The House of Commons voted for the second time to reject the government’s request for early general elections.The vote comes on the last day of Parliament’s work before a five-week suspension, at the request of the government, until October 14. Members of Parliament will have no further opportunity to vote on any early elections until the end of the suspension period, which means that elections cannot be held until at least late November.
In the past, Prime Minister Boris Johnson announced his determination to leave the European Union by the deadline of October 31st, whether or not an agreement was signed with the EU. Brexit without agreement would mean the immediate departure of the United Kingdom from the customs union, the single market, and arrangements designed to facilitate trade.
At the end of last month, the Johnson government asked Queen Elizabeth II to suspend, or prorogue, the House of Commons.

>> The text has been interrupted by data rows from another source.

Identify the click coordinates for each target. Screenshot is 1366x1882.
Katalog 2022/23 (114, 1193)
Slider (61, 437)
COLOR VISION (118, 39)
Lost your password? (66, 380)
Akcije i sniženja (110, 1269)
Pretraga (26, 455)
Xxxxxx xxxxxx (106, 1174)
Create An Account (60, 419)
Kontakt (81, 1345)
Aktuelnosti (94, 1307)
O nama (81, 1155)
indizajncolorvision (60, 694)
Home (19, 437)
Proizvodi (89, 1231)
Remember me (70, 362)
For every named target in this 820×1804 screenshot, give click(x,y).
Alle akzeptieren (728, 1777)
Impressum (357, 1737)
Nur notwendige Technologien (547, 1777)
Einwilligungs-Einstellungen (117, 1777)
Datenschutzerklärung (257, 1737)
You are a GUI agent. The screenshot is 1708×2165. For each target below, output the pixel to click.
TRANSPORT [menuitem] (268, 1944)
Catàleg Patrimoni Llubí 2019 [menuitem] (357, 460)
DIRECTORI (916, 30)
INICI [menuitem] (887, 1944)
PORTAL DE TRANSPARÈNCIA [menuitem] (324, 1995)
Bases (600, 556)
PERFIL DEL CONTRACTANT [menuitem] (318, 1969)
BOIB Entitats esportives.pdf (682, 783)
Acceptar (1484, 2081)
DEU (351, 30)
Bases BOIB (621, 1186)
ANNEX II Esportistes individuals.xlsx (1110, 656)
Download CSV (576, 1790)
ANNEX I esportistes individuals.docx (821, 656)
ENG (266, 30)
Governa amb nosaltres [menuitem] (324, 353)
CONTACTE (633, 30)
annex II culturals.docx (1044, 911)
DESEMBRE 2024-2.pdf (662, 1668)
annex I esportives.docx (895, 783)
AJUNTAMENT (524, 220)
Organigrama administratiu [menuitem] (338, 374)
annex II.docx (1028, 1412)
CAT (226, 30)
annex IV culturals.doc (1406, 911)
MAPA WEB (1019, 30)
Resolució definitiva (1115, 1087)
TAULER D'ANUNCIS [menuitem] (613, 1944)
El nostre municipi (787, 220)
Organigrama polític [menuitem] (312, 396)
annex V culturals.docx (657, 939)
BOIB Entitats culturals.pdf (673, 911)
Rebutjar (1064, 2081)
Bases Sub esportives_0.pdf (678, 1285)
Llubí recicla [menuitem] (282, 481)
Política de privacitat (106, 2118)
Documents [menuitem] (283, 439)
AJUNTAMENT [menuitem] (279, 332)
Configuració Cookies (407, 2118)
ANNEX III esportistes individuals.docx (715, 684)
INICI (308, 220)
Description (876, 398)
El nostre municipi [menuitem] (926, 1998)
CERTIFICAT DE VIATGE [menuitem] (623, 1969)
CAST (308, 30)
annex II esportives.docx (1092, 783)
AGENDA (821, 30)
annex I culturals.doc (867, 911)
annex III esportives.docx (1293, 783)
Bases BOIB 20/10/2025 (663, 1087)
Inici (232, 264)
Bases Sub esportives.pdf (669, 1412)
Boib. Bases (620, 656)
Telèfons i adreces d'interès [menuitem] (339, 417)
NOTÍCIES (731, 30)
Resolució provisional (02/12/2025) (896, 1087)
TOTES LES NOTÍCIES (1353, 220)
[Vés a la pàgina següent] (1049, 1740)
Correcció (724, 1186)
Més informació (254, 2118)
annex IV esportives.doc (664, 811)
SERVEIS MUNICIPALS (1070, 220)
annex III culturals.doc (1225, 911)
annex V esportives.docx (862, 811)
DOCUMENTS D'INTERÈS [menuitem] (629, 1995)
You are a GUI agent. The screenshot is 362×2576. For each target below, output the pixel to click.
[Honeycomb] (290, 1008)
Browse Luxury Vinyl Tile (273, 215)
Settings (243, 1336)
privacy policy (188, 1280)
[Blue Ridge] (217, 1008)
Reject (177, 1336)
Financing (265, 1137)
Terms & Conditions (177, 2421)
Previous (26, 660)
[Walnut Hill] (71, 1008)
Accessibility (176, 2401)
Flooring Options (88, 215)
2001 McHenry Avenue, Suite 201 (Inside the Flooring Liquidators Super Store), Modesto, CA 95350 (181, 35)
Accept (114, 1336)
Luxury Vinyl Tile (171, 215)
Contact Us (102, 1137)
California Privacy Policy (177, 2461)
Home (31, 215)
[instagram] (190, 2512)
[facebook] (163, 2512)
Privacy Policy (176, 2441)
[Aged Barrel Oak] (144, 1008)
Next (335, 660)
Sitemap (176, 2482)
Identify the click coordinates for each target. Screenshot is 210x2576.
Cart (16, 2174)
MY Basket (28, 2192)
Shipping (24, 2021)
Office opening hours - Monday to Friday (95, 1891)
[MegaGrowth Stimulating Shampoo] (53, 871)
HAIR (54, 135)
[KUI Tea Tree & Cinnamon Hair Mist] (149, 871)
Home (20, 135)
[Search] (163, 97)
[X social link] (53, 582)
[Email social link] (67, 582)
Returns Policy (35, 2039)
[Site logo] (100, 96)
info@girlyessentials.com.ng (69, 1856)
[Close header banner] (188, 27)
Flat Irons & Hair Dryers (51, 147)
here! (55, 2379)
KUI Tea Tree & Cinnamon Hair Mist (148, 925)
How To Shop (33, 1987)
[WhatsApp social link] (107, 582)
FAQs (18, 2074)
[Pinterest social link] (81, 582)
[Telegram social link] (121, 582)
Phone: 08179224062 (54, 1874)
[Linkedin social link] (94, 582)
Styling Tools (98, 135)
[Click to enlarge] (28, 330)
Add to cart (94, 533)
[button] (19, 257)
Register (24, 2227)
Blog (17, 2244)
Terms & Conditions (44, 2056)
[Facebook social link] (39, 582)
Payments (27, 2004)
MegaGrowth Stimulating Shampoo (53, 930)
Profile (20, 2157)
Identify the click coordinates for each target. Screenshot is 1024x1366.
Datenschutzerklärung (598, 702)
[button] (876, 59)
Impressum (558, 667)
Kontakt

However, lawmakers opposed to a No-Deal Brexit voted a week ago to seize control of the House agenda, which is usually set by the government, then passed new legislation blocking such an exit. The new law requires the Prime Minister to ask the EU to postpone the date of exit if the government does not reach an agreement by October 19.
Johnson responded by calling for early elections. However, needing a 2/3 vote in the House, MPs rejected the call. Johnson returned to Parliament on Monday with the same request. The new vote followed a stormy parliamentary session, in which opposition leaders accused Johnson of calling an election to secure Brexit without an agreement on October 31. Only 293 members of the House of Commons voted in favor of Johnson’s request for early elections, far short of 434 votes required.
Earlier, opposition lawmakers said they would not support the Prime Minister’s bid for early elections on October 15, stressing the need to enforce the new law that would prevent Britain from leaving the EU without an agreement. Johnson faced warnings that he could face legal action if he did not comply with the law blocking exit without agreement. Government ministers described the law as “bad,” and said they would test it “to the maximum extent possible.”
At present, British law stipulates that Britain will leave the European Union on October 31, whether or not an exit agreement is reached with Brussels. The new legislation, which received royal ascent on Monday, changes that, requiring the Prime Minister to ask the EU to postpone the exit until January 31, 2020, unless parliament approves an agreement, or exits without agreement by October 19.
The Prime Minister said the government would use the coming period to continue negotiating an agreement with the EU, while “preparing for an exit without agreement.” Earlier, Johnson considered the election the only way out of the stalemate in the House of Commons on how to get out of the European Union.
Jeremy Corbyn, leader of the opposition Labour Party, told lawmakers that he would like to hold elections. “But with the will, we are not prepared to risk the disastrous catastrophe that would harm our societies, jobs, services and rights.”
Hours before voting on the government’s request for early elections, the Prime Minister suffered another defeat in the House of Commons. By 311 votes to 302, MPs approved the publication of government correspondence to suspend parliament work and documents on Operation Yellowhammer, the government’s contingency plan in the event of a No-Deal Brexit.